When I raised my cup to my lips, she continued. “Know your history?”
“I’m keen on military history, but don’t ask about kings of England,” I quipped, then sobered. Clear-eyed and pristine, she could have no part of this. “Miss Diana, this may turn rather awful. Sure you want to join the hunt?”
She picked up a napkin and dabbed with a delicate motion. “Quite. So I’m hired?”
I found my mind sharpened by the thrust and parry of our conversation. No one could find Diana just a pretty face. While wide eyes and rosy lips distracted me, the keenness of her mind struck me as a useful asset. Yet detective work must be done firsthand.
“I think not, Miss.”
She made a moue with that perfect mouth, a look that told me I’d hear about this again.
&nbs
p; To work. I polished off the jam and toast and tossed down my coffee. Hearing that Adi had left early for class, we went to his chamber, my headquarters.
“What were they like, Miss Pilloo and Lady Bacha?” I asked.
“I didn’t really know Bacha,” said Diana. “I’ve been in England almost four years.”
“You didn’t attend their nuptials?”
“No. My aunt in London was unwell.

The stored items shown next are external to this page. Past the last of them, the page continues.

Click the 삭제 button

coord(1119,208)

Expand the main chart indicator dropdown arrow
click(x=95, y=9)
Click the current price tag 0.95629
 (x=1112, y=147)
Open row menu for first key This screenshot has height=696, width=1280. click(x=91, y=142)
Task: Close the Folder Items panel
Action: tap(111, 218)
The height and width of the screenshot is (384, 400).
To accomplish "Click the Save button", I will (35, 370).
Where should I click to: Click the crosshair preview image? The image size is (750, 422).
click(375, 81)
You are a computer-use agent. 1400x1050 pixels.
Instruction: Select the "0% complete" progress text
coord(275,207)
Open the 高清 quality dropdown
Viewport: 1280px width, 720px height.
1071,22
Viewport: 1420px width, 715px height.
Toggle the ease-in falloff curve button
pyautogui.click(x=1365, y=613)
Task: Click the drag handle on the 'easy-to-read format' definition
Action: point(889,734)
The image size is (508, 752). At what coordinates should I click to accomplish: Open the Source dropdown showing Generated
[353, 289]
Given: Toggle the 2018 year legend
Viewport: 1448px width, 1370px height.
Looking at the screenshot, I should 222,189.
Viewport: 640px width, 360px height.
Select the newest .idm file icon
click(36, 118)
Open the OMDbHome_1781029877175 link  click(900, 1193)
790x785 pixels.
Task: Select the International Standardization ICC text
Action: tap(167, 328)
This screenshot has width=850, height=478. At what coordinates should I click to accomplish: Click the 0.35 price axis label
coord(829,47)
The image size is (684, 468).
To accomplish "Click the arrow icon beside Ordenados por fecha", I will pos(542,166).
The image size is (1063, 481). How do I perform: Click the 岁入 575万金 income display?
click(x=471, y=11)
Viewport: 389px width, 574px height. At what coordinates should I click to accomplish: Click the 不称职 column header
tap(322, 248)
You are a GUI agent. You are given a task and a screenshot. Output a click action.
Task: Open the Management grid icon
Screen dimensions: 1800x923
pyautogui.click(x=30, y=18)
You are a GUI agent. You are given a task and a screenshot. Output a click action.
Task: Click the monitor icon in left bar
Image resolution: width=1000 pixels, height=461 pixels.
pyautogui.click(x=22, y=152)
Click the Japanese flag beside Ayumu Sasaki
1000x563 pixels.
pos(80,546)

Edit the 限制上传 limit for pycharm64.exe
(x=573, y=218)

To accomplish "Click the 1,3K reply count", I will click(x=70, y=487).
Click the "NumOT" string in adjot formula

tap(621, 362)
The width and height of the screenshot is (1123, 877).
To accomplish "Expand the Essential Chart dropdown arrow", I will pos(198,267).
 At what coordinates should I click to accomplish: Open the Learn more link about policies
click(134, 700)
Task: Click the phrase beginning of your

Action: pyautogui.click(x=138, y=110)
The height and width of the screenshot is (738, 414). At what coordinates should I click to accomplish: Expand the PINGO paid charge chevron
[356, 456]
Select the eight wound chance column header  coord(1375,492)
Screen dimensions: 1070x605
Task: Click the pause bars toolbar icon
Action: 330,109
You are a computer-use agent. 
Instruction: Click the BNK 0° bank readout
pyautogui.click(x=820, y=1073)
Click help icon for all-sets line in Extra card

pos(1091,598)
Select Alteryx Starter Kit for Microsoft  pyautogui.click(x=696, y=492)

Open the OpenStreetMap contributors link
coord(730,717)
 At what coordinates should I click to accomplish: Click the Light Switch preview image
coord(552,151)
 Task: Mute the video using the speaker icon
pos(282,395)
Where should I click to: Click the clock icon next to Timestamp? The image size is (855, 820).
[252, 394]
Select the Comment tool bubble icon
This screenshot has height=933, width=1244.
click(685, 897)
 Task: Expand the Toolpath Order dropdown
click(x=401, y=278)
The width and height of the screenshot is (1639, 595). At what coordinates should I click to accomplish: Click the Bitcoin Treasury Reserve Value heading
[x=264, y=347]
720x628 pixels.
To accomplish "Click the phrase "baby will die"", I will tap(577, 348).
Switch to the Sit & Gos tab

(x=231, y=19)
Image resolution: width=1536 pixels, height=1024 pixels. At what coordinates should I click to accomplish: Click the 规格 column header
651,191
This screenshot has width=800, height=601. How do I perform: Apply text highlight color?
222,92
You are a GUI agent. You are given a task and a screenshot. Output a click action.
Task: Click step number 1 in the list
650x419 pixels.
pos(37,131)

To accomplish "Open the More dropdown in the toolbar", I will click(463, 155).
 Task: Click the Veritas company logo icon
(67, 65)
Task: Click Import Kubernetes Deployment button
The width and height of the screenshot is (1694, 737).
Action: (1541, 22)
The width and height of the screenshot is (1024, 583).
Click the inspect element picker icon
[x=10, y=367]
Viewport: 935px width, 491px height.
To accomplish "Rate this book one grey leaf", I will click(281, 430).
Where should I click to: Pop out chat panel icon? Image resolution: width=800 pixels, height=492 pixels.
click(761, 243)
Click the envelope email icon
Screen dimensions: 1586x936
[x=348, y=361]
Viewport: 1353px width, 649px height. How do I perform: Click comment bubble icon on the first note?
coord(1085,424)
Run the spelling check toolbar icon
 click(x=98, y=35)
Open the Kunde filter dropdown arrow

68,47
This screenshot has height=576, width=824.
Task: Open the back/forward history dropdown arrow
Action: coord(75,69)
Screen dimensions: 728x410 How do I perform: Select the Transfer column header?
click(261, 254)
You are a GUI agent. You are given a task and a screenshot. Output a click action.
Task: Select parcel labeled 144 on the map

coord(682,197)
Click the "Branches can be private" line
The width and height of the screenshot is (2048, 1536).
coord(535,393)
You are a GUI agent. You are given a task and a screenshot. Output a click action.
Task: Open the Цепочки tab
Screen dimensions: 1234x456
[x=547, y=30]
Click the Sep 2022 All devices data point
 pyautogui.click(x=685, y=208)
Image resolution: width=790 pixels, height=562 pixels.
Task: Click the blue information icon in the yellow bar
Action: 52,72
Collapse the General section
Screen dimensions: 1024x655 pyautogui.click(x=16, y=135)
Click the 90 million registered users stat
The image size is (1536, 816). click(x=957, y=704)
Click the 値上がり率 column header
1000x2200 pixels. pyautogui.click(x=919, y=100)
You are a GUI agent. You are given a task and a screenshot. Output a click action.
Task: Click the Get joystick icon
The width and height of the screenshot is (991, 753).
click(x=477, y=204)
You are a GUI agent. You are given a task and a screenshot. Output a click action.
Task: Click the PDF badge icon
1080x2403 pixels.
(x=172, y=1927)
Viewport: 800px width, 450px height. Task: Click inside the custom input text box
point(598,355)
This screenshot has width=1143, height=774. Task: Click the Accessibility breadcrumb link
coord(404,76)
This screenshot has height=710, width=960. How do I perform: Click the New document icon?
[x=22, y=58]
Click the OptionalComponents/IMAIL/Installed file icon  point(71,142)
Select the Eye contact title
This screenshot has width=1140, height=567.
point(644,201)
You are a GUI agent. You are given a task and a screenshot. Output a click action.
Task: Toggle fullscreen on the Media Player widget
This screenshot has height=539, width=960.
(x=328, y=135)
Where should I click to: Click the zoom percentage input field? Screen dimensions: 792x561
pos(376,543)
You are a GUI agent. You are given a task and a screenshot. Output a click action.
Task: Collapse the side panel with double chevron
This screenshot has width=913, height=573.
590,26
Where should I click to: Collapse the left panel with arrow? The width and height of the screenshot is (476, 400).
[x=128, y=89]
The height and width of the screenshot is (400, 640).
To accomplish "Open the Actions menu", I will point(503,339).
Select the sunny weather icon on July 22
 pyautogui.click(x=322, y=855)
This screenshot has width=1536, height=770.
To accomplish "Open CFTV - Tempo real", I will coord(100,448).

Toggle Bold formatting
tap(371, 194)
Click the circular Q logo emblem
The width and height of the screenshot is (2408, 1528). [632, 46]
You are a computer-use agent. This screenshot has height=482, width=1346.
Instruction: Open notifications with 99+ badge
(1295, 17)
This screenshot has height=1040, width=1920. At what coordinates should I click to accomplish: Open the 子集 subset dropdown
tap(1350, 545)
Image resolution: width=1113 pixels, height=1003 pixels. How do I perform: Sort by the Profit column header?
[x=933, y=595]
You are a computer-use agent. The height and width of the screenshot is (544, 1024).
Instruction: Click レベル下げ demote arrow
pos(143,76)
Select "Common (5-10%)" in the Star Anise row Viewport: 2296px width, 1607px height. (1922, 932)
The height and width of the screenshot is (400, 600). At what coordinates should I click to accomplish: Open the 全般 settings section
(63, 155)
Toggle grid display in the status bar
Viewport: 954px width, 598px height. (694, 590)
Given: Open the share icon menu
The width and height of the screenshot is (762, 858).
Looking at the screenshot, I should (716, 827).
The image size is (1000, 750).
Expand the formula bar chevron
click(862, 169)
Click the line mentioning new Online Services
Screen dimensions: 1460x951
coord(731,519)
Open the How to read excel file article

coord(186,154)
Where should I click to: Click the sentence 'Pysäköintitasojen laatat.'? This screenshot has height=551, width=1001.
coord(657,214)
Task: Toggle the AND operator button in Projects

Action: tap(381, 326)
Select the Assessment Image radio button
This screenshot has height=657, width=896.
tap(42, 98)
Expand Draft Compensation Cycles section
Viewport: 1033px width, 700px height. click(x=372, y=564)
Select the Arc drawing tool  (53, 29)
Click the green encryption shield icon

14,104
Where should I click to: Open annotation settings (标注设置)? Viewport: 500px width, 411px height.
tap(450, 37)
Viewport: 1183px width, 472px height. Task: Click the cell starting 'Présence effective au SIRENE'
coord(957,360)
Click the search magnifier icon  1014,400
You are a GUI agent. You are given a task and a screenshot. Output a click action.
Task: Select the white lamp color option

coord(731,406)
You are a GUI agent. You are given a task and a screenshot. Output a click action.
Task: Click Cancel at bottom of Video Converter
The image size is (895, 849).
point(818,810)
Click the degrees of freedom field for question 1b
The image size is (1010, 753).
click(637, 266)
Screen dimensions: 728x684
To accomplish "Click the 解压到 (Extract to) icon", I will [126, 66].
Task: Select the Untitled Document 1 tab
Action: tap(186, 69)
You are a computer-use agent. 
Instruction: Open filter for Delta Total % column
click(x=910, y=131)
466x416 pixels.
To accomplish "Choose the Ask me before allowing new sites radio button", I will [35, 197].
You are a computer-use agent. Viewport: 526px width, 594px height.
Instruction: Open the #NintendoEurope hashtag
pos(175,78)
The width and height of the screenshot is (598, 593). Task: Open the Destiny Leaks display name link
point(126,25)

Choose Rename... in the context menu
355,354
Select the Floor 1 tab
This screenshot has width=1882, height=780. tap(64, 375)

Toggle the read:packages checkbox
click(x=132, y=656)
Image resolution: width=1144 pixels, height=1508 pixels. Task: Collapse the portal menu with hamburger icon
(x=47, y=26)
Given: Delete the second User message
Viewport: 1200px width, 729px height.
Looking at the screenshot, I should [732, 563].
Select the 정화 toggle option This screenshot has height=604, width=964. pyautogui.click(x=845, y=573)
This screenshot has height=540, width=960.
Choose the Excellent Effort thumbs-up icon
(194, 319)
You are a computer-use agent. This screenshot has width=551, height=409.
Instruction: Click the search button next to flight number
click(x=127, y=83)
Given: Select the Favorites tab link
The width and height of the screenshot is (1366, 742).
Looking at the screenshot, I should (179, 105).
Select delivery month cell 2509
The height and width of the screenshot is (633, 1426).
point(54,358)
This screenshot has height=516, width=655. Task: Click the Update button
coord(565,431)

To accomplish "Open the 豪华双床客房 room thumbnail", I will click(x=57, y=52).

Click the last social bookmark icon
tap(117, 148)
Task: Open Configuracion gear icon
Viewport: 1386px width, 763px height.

I stayed to tend her, and missed Pilloo’s wedding as well. But she wouldn’t be sent to her in-laws for a while, so I thought I’d see her before she left.”
Instead, Pilloo died before Diana’s return.
“Pilloo was tall, bony, really. We told each other everything. It hardly mattered she was a cousin. I wanted a sister, and so did she,” Diana said. “But while I was in England, she changed. I could tell from her letters. I didn’t know her anymore—certainly not what troubled her.” Lips tight, she crumpled a kerchief in her hand.
Surely there was more? Her glance skittered away from mine. I’d need to earn her trust before she came out with it.
“Miss, if you think of something, you will say?”
She nodded with a troubled look.
From Adi’s box, I extracted the envelope containing my meager evidence.
“At the clock tower, I found this snagged in the gallery door.” I handed her the envelope containing a curl of dark threads.
She took it, frowned and delicately picked up the threads. “Cotton or linen. Too thick to be muslin,” she said, rubbing the fragment between her fingers.
“It was caught in the splinters, about a foot from the floor. And the librarian found some clothing under a table the next day. Black clothes, torn. Threw them away, alas.”
Diana’s dark eyes widened. “You think this came from those garments. Men’s clothes?”
I opened my notebook to the relevant page. “Apte didn’t know. When he returned to the reading hall, he saw two men reading newspapers. They asked about the ruckus.”
“Captain, that’s odd. They heard the noise, but didn’t go out?”
I’d thought that strange as well. Those two had behaved so oddly that the librarian remembered them months later. “They gave him the impression they’d been there all along.